▸ **TRY IT**
Pick up the blog post about the Cannonball Run cross-country road race and keep writing it past its final sentence.

═════ TEXT SHOWN

The Pedal-to-the-Metal, Totally Illegal, Cross-Country Sprint for Glory

Friday, November 2nd, 2007

The Pedal-to-the-Metal, Totally Illegal, Cross-Country Sprint for Glory is “feloniously stupid” — and pretty cool, at least to your inner 14-year-old:

Most people remember The Cannonball Run as a campy ’80s road comedy featuring, among others, Roger Moore, Dom DeLuise, and Farrah Fawcett. But to gearheads, the Cannonball Run is the original outlaw cross-country road race, organized by legendary Car and Driver writer Brock Yates. Entrants drove everything from cheap beaters to high-priced tweakers, but all had an appetite for white lines, black tar, and speed.

Officially known as the Cannonball Baker Sea-to-Shining-Sea Memorial Trophy Dash (and later as the US Express race) the race set the standard for outlaw driving. This was uniquely American car culture — free and fun and fast. And nobody was faster than Diem and Turner, who hammered their 308 Ferrari from a garage on Manhattan’s Upper East Side to Newport Beach, California, in an unthinkable 32 hours and 7 minutes.

══════════
═════ GIVEN DATA

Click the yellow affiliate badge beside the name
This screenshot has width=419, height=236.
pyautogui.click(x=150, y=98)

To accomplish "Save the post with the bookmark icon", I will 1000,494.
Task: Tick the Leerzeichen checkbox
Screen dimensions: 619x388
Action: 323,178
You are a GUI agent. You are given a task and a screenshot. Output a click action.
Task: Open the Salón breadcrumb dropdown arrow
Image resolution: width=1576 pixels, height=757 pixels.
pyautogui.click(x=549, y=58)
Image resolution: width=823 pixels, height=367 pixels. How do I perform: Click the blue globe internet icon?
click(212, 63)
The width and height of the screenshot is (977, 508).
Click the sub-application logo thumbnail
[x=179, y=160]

══════════

▸ **WRITTEN ANSWER**
According to Yates and his fellow Cannonballers, trying to beat that record today is pointless. Their argument goes something like this: Cannonball records were set back when the free-wheelin’ ’70s hooked up with the greed-is-good ’80s for fat lines of cocaine and unprotected sex. But these, brother, are Patriot Act days — executive-privilege end times in which no rogue deed goes untracked, no E-ZPass unlogged, no roaming cell phone unmonitored by perihelion satellite. Big Brother is definitely watching. Big Speed, the old Cannonballers say, is a quaint, 20th-century idea, like pay phones or print magazines.

But nobody had telexed Roy or his new filmmaker pal, Welles, the memo on this one. Once again, Roy put his formula in motion. First, he planned for weeks. Then, with his high school friend Jon Goodrich as copilot and cameraman James Petersmeyer tucked in the backseat, Roy left Manhattan’s Classic Car Club on December 16, 2005, and drove west, fast. They arrived at the Santa Monica Pier in California bleary-eyed, exhausted, and frightened — and two hours and 39 minutes shy of the record.